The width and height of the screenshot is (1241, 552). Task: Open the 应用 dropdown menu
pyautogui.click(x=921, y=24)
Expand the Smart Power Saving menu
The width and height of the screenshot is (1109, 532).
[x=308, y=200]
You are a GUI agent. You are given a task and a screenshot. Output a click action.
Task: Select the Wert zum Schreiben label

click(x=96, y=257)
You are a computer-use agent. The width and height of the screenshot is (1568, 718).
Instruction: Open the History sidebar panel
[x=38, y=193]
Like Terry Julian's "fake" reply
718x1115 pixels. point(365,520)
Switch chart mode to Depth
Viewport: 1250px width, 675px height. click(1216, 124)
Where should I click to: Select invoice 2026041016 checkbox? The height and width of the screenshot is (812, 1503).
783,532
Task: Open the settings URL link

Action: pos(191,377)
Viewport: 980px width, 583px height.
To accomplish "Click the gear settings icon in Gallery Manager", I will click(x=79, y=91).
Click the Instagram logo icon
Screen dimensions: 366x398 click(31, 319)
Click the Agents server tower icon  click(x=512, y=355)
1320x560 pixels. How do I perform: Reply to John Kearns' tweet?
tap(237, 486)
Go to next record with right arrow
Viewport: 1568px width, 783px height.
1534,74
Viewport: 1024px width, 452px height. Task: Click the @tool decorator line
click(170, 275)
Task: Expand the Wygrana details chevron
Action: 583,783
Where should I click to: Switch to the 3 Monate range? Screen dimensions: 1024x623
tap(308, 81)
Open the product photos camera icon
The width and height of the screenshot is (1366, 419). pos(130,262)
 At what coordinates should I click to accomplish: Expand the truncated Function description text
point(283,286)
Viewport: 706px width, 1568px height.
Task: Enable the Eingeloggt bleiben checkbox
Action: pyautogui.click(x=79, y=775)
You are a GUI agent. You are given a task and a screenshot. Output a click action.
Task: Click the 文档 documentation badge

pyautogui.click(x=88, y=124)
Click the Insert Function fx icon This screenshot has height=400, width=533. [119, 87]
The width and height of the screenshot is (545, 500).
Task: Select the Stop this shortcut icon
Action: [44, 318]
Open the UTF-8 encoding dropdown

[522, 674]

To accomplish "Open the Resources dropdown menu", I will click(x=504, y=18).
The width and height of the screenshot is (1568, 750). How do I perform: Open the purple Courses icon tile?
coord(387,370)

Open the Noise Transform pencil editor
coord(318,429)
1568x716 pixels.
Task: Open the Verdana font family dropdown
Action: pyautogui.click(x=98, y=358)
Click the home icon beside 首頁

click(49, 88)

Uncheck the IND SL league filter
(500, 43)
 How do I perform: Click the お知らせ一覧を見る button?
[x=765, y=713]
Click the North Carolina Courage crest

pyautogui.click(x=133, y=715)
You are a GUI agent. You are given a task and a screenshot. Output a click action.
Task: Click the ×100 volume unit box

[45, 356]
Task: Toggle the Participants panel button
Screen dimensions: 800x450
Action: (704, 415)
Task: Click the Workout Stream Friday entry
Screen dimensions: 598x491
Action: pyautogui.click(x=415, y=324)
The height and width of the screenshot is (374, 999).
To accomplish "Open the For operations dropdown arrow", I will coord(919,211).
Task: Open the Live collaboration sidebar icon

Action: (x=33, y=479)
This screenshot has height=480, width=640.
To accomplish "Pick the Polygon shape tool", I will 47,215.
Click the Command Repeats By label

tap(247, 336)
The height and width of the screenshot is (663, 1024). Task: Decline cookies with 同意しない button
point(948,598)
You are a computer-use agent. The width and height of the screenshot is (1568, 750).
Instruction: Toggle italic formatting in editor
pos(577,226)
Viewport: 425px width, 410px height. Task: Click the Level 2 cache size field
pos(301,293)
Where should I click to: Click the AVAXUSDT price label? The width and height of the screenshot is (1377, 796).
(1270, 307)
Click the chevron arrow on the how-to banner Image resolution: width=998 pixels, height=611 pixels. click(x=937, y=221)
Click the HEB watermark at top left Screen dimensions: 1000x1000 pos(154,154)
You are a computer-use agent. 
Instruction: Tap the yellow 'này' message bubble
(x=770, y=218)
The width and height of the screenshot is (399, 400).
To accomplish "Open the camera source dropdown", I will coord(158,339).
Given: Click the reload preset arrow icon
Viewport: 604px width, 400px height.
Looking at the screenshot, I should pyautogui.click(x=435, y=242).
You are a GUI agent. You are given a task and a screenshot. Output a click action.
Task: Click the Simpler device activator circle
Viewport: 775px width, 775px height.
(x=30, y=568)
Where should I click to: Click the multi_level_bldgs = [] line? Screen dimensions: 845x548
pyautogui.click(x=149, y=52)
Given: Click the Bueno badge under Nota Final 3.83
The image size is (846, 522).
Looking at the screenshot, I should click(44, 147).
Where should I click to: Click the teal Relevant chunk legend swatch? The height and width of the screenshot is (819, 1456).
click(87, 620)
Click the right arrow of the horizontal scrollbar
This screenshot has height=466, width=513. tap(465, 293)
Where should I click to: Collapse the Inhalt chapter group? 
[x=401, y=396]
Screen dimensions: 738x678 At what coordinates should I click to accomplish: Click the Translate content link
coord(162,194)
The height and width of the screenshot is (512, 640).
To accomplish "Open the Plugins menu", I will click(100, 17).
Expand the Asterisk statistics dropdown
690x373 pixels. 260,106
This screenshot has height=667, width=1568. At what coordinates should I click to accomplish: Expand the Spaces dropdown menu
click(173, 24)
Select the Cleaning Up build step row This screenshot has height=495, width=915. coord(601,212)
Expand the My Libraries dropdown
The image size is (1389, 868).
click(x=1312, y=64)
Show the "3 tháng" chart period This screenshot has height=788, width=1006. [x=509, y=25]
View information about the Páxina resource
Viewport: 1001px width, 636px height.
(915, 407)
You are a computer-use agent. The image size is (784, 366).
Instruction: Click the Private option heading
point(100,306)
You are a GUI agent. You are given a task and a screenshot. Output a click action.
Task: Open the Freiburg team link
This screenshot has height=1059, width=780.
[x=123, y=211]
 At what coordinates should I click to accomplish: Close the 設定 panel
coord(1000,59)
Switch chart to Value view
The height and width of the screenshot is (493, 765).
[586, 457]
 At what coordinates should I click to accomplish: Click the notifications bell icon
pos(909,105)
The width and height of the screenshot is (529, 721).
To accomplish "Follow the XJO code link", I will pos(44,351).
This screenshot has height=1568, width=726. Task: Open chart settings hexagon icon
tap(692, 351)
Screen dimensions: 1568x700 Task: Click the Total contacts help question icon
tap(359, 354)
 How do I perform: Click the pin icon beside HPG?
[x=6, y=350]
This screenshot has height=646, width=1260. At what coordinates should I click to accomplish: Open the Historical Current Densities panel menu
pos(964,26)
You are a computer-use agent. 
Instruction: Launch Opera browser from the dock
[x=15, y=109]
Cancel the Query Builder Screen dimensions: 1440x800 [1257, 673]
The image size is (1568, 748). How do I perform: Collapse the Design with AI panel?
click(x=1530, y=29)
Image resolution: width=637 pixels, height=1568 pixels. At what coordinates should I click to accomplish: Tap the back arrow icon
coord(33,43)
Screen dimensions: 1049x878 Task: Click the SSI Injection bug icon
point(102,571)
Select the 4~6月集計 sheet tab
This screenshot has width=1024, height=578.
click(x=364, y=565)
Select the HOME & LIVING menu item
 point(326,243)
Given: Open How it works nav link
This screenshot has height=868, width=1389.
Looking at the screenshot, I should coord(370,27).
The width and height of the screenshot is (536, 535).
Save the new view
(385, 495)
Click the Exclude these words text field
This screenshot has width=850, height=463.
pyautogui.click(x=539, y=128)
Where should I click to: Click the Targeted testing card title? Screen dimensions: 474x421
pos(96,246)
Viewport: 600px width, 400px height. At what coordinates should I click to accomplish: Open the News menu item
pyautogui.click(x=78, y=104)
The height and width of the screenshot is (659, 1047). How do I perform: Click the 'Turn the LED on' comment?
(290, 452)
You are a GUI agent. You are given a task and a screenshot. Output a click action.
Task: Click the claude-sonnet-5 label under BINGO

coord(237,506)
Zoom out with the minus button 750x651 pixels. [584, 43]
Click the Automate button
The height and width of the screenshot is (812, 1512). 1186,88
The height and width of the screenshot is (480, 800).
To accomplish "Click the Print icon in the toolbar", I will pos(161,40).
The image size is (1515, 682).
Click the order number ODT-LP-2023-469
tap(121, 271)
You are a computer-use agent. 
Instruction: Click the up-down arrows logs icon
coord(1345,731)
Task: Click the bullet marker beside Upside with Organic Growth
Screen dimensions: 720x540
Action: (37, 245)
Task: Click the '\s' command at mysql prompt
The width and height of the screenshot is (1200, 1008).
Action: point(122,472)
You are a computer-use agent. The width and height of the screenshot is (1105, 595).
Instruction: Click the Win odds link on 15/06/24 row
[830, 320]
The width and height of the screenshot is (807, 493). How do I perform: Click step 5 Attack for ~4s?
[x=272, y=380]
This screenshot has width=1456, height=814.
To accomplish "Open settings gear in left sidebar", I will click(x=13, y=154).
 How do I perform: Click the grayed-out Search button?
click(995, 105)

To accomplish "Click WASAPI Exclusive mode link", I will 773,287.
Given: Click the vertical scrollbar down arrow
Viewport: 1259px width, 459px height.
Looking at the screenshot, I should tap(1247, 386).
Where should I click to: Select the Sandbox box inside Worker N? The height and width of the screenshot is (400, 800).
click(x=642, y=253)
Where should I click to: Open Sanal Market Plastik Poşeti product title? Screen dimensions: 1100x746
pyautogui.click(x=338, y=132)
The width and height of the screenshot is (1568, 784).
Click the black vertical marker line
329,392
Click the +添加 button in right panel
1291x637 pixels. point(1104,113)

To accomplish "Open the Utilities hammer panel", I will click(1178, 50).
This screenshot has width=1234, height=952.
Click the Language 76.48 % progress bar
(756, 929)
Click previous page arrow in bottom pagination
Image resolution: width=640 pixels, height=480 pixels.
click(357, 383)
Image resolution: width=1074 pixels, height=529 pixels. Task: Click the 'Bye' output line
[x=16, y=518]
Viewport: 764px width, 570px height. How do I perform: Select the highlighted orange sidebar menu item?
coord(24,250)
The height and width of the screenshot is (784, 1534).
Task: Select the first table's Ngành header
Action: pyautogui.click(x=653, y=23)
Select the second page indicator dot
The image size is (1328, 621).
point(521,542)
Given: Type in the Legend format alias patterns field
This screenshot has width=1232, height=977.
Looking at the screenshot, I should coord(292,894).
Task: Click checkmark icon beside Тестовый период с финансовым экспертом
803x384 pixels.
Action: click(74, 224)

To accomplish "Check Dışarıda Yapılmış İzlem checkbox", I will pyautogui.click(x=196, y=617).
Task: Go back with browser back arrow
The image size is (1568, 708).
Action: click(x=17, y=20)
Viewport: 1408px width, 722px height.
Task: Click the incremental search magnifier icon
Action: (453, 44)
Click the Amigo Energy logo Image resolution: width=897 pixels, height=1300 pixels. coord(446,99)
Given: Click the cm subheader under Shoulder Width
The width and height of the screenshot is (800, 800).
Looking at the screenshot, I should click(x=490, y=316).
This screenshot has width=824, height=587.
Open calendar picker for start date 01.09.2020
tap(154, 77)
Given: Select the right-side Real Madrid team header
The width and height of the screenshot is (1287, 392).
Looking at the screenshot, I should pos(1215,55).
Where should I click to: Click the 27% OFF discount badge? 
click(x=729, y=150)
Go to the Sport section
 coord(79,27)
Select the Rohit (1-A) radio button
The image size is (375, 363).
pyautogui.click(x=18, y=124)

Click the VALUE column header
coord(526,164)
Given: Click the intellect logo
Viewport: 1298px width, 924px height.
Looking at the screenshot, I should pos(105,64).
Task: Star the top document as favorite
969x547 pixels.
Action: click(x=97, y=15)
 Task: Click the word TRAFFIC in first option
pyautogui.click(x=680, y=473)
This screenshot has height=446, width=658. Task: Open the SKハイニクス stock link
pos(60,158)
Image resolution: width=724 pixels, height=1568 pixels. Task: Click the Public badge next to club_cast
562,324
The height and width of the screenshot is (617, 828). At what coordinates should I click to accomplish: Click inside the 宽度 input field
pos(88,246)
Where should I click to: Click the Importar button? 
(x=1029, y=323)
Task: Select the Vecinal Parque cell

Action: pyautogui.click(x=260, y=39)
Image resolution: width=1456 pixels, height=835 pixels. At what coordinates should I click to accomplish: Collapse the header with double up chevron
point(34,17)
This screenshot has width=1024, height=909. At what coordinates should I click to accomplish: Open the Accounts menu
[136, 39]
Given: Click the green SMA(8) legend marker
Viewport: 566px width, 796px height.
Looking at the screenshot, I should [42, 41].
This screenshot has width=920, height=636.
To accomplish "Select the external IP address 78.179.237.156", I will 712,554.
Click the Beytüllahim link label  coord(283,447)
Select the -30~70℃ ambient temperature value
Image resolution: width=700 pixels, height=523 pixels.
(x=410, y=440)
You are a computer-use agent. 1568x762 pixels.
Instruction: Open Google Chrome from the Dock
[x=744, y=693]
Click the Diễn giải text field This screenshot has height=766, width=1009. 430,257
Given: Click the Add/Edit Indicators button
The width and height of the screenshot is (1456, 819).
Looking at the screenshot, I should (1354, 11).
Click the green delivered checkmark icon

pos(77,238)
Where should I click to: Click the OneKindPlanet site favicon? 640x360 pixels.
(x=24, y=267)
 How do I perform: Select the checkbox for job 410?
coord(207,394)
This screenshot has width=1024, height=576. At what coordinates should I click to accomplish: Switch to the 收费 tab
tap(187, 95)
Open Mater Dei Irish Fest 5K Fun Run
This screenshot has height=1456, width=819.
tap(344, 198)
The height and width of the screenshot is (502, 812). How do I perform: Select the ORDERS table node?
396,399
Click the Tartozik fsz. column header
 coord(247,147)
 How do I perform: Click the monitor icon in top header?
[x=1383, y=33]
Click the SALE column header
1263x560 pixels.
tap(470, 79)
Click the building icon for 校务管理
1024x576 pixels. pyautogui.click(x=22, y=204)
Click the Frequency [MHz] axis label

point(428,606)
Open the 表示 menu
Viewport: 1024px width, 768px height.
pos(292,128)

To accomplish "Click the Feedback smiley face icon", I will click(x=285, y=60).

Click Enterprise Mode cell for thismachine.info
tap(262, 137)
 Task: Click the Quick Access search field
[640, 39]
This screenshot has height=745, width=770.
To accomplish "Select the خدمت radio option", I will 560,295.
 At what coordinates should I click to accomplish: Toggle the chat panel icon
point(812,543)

################

— Exercise description —
Output all lines from the beginning of the data up to the line holding "Viewport: 980px width, 583px height.", that line included, exactly as written.

— Your response —
The width and height of the screenshot is (1241, 552). Task: Open the 应用 dropdown menu
pyautogui.click(x=921, y=24)
Expand the Smart Power Saving menu
The width and height of the screenshot is (1109, 532).
[x=308, y=200]
You are a GUI agent. You are given a task and a screenshot. Output a click action.
Task: Select the Wert zum Schreiben label

click(x=96, y=257)
You are a computer-use agent. The width and height of the screenshot is (1568, 718).
Instruction: Open the History sidebar panel
[x=38, y=193]
Like Terry Julian's "fake" reply
718x1115 pixels. point(365,520)
Switch chart mode to Depth
Viewport: 1250px width, 675px height. click(1216, 124)
Where should I click to: Select invoice 2026041016 checkbox? The height and width of the screenshot is (812, 1503).
783,532
Task: Open the settings URL link

Action: pos(191,377)
Viewport: 980px width, 583px height.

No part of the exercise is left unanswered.